EXCERPT ::
The other treat I wanted to make were 1-eyed sailors, as my mom would call them. There are a number of names for this, where you cut a hole in the center of the slice of bread and fry an egg in it. I found another good GF bread at Whole Foods, Kinnikinnick Brown Sandwich Bread, to use for this sort of breakfast treat and it works great. I thought I would be clever and use 3 quail eggs instead of 1 chicken egg. Well, I couldn't call it a 3-eyed sailor. One of my visiting friends, originally from Liverpool, said that in England they would call these a "toad in a hole". "Tiny toads in a hole" seemed to be a perfect name for what I was making. Yum, so good! Crisp and savory goetta is a perfect complement to fried eggs in toast. Quail eggs and brown bread make it a little more special, too. Especially when this breakfast is both gluten free and milk free.

5 comments:

Sophie said...

Hey Erin, that from the toead in the hole , it is true!

I am from Belgium, as you know & I read delicious & Olive magazine & have recipes like that.

This bread looks so lovely!! I love quail eggs! Yummie combination!

EXERCISE TASK A ::
In the quail egg breakfast post, what did the friend originally from Liverpool say these are called in England?
EXERCISE TASK B ::
Carry on the quail egg breakfast post from the point where it stops.
The listing after this text is not needed for anything here.

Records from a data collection
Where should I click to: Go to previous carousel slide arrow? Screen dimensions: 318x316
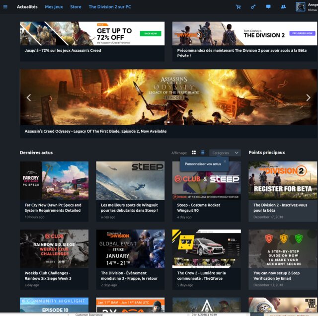coord(29,97)
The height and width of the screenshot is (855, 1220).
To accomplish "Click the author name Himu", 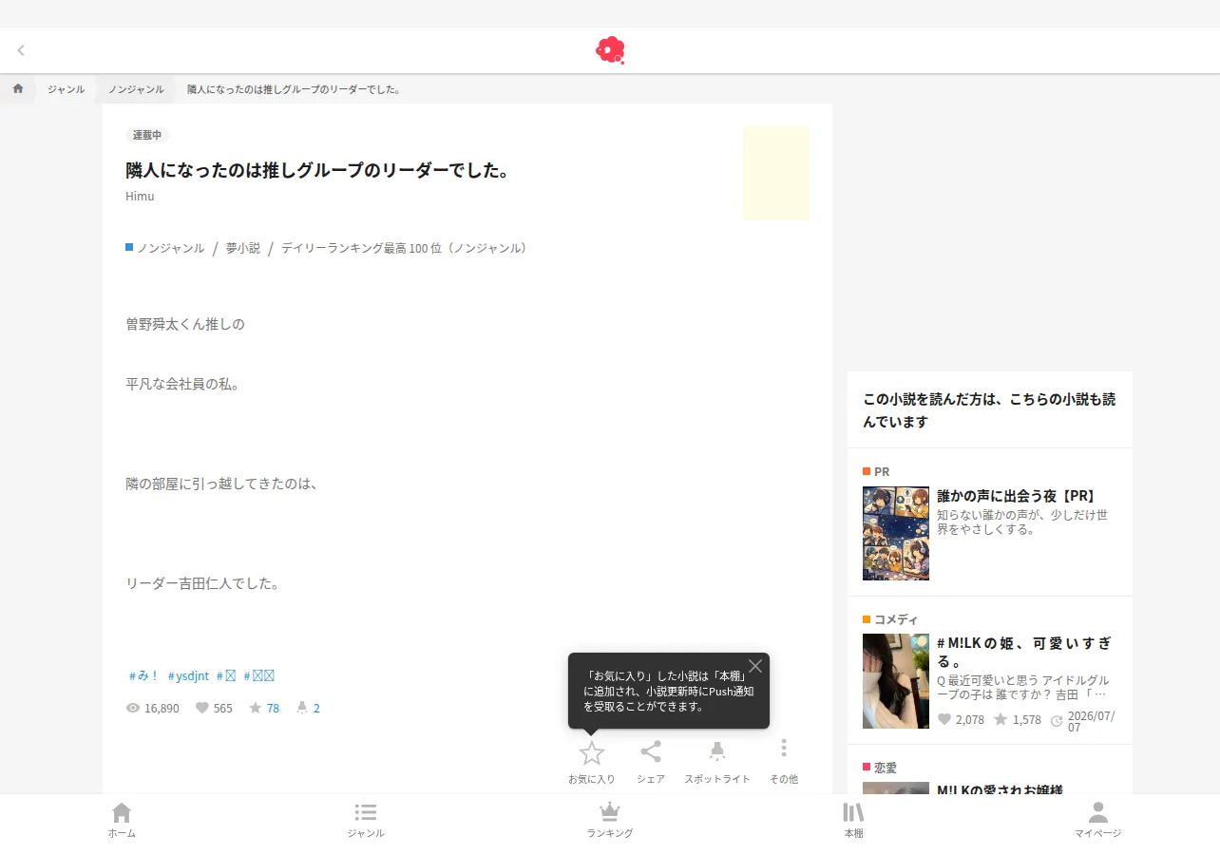I will [140, 197].
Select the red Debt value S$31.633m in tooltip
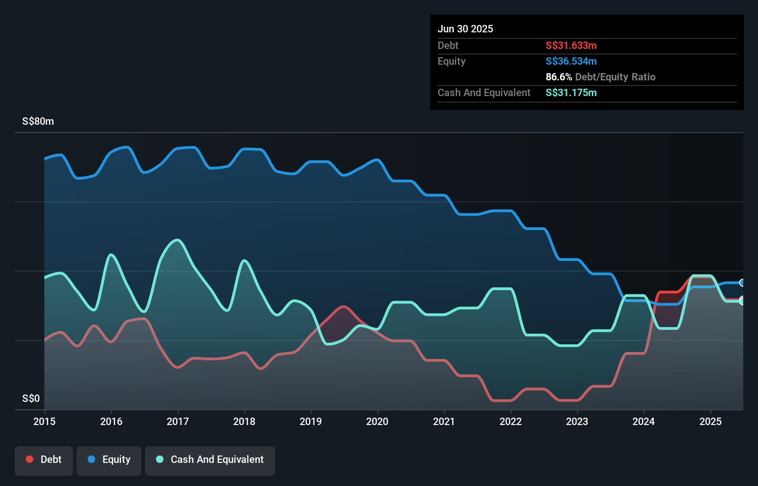The image size is (758, 486). [571, 45]
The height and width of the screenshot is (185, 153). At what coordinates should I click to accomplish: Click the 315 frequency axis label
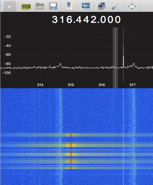(71, 85)
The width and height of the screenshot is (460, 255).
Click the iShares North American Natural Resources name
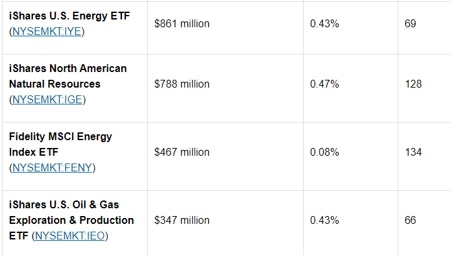67,76

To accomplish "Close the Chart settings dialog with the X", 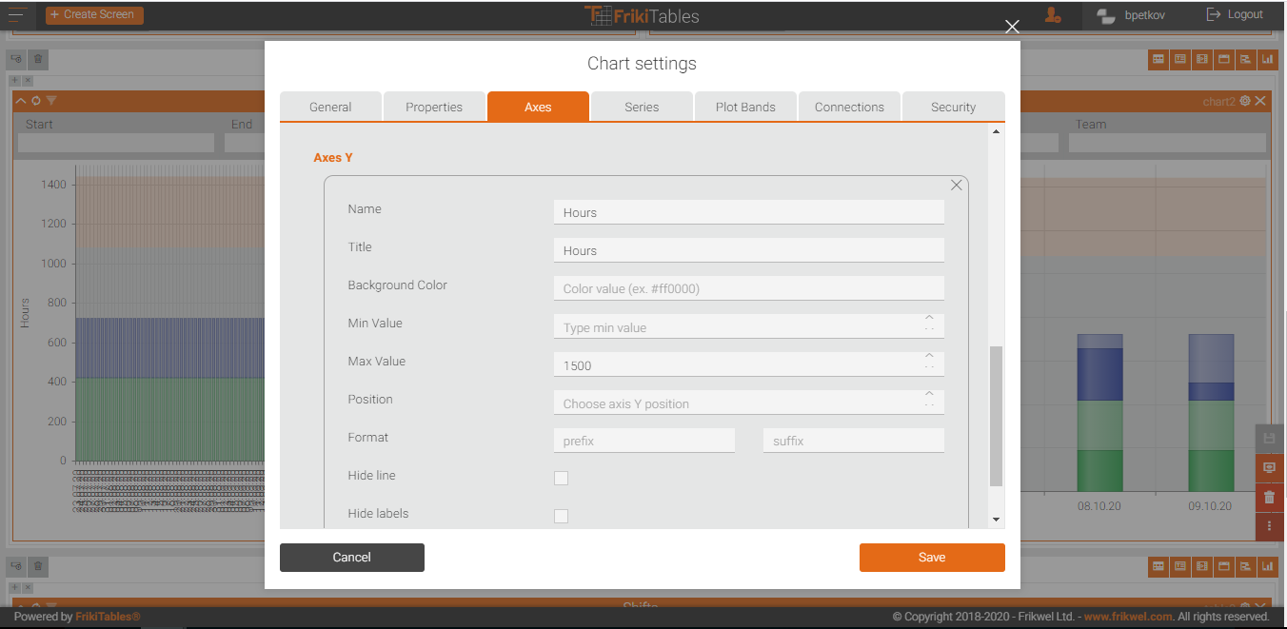I will (1012, 27).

WRITTEN ANSWER A ::
A "toad in a hole."

WRITTEN ANSWER B ::
Anonymous said...

Erin, I call these eggs in a basket. Not quite as clever;-). Kari

Erin Jackson said...

I was wondering...do you buy your goetta from a local butcher? I looked at Kroger the other day and noticed MSG in Gliers. I am hoping I can find a local butcher who doesn't add the unnecessary yucky ingredient! If you have a butcher you would reccomend that would be great. Thanks!

Erin Swing said...

The best bets for the best quality goetta that is minimally processed is from a couple of butchers at Findlay Market. My personal favorite is Eckerlins. Another great one is made by Kroeger Brothers.

Jeff Hickmott said...

Sorry, but Toad In The Hole is sausages baked in Yorkshire pudding Batter, what you have there is Eggs In A Basket.